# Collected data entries
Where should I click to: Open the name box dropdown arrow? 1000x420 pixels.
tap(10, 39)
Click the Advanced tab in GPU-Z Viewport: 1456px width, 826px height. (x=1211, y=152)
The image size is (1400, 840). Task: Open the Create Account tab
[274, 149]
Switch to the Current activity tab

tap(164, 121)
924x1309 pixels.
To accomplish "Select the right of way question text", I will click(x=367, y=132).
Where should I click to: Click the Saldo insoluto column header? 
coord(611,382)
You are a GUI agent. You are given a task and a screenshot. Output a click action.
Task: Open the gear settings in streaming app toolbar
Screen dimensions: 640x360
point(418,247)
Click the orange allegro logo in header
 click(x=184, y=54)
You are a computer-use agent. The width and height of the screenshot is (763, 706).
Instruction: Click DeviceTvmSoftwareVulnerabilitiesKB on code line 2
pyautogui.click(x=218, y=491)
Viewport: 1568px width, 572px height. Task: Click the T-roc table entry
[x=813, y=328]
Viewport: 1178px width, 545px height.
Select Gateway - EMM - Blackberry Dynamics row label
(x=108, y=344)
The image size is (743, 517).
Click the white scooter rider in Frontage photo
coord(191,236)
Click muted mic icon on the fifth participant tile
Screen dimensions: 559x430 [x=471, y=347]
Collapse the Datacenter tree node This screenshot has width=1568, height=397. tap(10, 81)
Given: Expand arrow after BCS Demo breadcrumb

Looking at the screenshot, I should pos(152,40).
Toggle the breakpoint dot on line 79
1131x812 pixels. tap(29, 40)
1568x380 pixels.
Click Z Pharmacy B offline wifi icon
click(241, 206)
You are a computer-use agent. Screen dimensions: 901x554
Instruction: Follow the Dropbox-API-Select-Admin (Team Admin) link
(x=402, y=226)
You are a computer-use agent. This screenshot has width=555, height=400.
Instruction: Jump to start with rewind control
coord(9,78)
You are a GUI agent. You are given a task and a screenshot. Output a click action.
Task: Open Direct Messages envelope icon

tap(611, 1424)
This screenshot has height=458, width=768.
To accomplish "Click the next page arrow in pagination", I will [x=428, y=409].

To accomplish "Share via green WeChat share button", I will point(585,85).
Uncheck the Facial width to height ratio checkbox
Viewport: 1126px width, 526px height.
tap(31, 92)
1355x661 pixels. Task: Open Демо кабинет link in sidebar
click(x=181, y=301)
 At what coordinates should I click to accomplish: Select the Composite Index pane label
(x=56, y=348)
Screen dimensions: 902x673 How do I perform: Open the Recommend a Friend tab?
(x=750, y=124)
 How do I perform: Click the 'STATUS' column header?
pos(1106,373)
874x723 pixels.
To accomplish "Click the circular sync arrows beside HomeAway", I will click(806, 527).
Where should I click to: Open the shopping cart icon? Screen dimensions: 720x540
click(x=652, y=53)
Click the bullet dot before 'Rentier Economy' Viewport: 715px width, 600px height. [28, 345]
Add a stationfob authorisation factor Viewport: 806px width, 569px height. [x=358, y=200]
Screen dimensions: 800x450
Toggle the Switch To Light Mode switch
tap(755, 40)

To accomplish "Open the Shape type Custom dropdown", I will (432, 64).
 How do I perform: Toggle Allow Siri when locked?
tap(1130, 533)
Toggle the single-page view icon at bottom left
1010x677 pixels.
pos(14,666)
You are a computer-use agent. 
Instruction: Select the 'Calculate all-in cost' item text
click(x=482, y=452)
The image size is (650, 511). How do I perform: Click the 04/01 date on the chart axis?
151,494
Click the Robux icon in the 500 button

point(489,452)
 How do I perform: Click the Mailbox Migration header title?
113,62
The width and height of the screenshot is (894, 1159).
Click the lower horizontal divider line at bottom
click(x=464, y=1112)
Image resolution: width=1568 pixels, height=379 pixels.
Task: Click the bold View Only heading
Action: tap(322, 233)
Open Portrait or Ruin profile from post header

# Work to be completed
Copy out the lines of the records above in which the string "agent" appears.

# Output
You are a GUI agent. You are given a task and a screenshot. Output a click action.
You are a computer-use agent. The width and height of the screenshot is (763, 706).
You are a computer-use agent. Screen dimensions: 901x554
You are a computer-use agent. This screenshot has width=555, height=400.
You are a GUI agent. You are given a task and a screenshot. Output a click action.
You are a computer-use agent. 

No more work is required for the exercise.